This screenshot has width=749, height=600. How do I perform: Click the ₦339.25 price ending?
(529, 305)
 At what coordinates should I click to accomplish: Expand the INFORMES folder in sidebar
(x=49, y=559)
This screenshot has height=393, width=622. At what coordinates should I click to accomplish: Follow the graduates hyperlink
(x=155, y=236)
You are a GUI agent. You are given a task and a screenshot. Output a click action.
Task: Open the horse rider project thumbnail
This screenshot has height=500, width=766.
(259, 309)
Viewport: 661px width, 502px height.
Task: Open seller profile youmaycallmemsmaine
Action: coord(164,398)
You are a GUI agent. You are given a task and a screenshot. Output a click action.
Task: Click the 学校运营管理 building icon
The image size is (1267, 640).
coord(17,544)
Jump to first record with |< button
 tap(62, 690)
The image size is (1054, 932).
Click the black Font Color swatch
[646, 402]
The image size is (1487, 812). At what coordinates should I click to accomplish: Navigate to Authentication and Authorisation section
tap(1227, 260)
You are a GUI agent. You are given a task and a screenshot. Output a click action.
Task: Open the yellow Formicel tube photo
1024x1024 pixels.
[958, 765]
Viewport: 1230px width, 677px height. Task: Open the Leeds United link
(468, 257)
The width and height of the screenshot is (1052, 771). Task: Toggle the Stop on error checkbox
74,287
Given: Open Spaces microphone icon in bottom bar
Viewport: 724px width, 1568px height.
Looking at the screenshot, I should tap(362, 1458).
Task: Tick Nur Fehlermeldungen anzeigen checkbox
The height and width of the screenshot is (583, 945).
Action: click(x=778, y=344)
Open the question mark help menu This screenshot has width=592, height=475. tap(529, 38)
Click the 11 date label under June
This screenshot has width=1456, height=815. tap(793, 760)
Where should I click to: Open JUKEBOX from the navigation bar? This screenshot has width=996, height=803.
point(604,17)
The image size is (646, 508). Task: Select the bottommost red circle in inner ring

______________________________

**Exercise goal**
Copy down the complete data exactly as supplied.

**Output for this exercise**
This screenshot has width=749, height=600. How do I perform: Click the ₦339.25 price ending?
(529, 305)
 At what coordinates should I click to accomplish: Expand the INFORMES folder in sidebar
(x=49, y=559)
This screenshot has height=393, width=622. At what coordinates should I click to accomplish: Follow the graduates hyperlink
(x=155, y=236)
You are a GUI agent. You are given a task and a screenshot. Output a click action.
Task: Open the horse rider project thumbnail
This screenshot has height=500, width=766.
(259, 309)
Viewport: 661px width, 502px height.
Task: Open seller profile youmaycallmemsmaine
Action: coord(164,398)
You are a GUI agent. You are given a task and a screenshot. Output a click action.
Task: Click the 学校运营管理 building icon
The image size is (1267, 640).
coord(17,544)
Jump to first record with |< button
 tap(62, 690)
The image size is (1054, 932).
Click the black Font Color swatch
[646, 402]
The image size is (1487, 812). At what coordinates should I click to accomplish: Navigate to Authentication and Authorisation section
tap(1227, 260)
You are a GUI agent. You are given a task and a screenshot. Output a click action.
Task: Open the yellow Formicel tube photo
1024x1024 pixels.
[958, 765]
Viewport: 1230px width, 677px height. Task: Open the Leeds United link
(468, 257)
The width and height of the screenshot is (1052, 771). Task: Toggle the Stop on error checkbox
74,287
Given: Open Spaces microphone icon in bottom bar
Viewport: 724px width, 1568px height.
Looking at the screenshot, I should tap(362, 1458).
Task: Tick Nur Fehlermeldungen anzeigen checkbox
The height and width of the screenshot is (583, 945).
Action: click(x=778, y=344)
Open the question mark help menu This screenshot has width=592, height=475. tap(529, 38)
Click the 11 date label under June
This screenshot has width=1456, height=815. tap(793, 760)
Where should I click to: Open JUKEBOX from the navigation bar? This screenshot has width=996, height=803.
point(604,17)
The image size is (646, 508). Task: Select the bottommost red circle in inner ring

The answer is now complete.